Determine Your Audience 

What do you do best? Who needs what you do or sell? How will they use it and benefit from it? Experts agree that asking questions like these can be extremely helpful even before you’ve found one client or customer. Perhaps you are a fiction writer but you don’t know who your audience is yet. Think about the genres you like best or the characters you most often create and the story arcs they experience. Then ask yourself who is likely to read that type of story. Who can relate to these characters and why? Are there books on the market similar to yours? Answering such questions will make it easier to sell your product and create a marketing vision when a publisher asks for one.

Set Measurable Goals 

Almost everyone knows about goal-setting, but most people don’t do it correctly.
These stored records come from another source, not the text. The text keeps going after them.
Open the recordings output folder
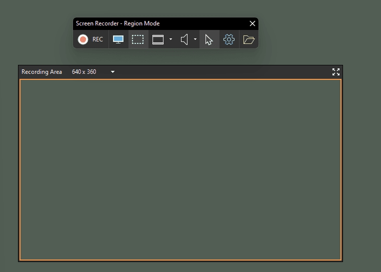Image resolution: width=381 pixels, height=272 pixels. pyautogui.click(x=249, y=39)
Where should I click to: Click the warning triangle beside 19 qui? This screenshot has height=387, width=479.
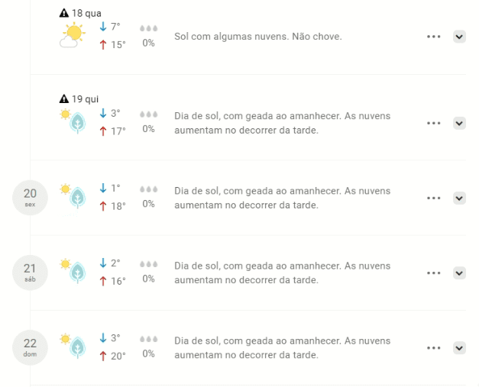(64, 98)
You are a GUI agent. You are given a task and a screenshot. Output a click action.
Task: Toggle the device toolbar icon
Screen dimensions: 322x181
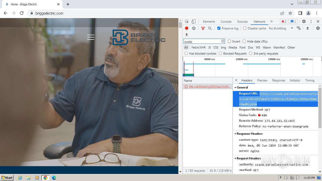[193, 22]
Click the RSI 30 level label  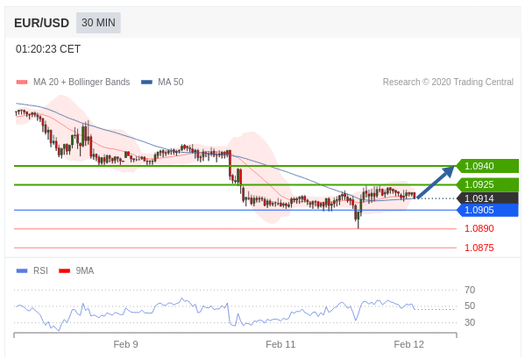[x=470, y=322]
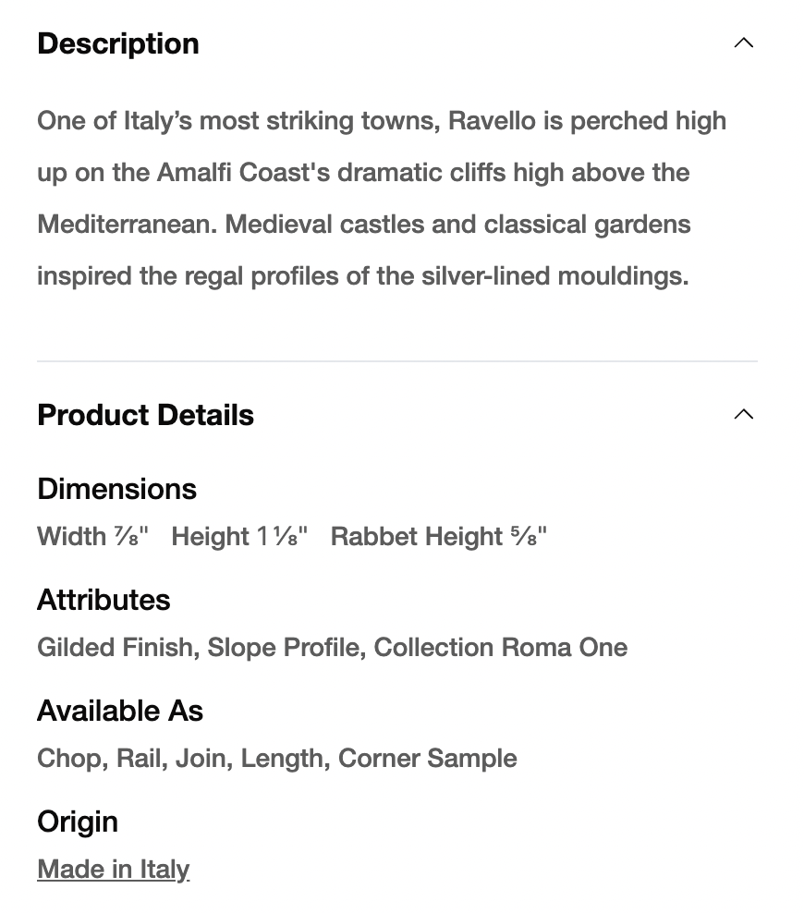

They set goals like “I’m going to sell more products this year” or “I’m going to increase my productivity by 10%.” These are good starting points but they aren’t real goals. Goals should be broken down into manageable steps. Instead of saying, “I will sell more products by March,” write down how much you want to sell per month. Outline the steps that will get you there, such as the ads you will write and the social media accounts you will use. Plan how you will obtain and use customer feedback.

Use Time Wisely 

Time management is a huge obstacle for many people in sales and negotiation. We often think we have more time than we do, so we procrastinate on important matters. Examine your activities each day. Which ones need to be done immediately? Which ones can wait and for how long? What tasks are easiest and most difficult? Break your activities down using a system that works for you, and stick to it.

Listen to Customers 

Even the best listeners need help maintaining their skills. Most of us get so excited about sales or negotiations that we don’t actively listen to customers’ reactions. Ask for feedback often and utilize it. Perhaps you own a sporting goods store, and your sales are down because customers find your merchandise boring or outdated. Then listen to what the customers tell you. You’ll often find they are looking for an experience alongside the product.

Learn Strengths and Weaknesses 

Every salesperson has a special set of strengths and weaknesses. These can come from his or her personality, past experiences, and many other factors. If you don’t know what yours are, you might be inadvertently turning customers off. You can learn your strengths and weaknesses, and how to capitalize on them, through corporate sales training, conferences, and other venues.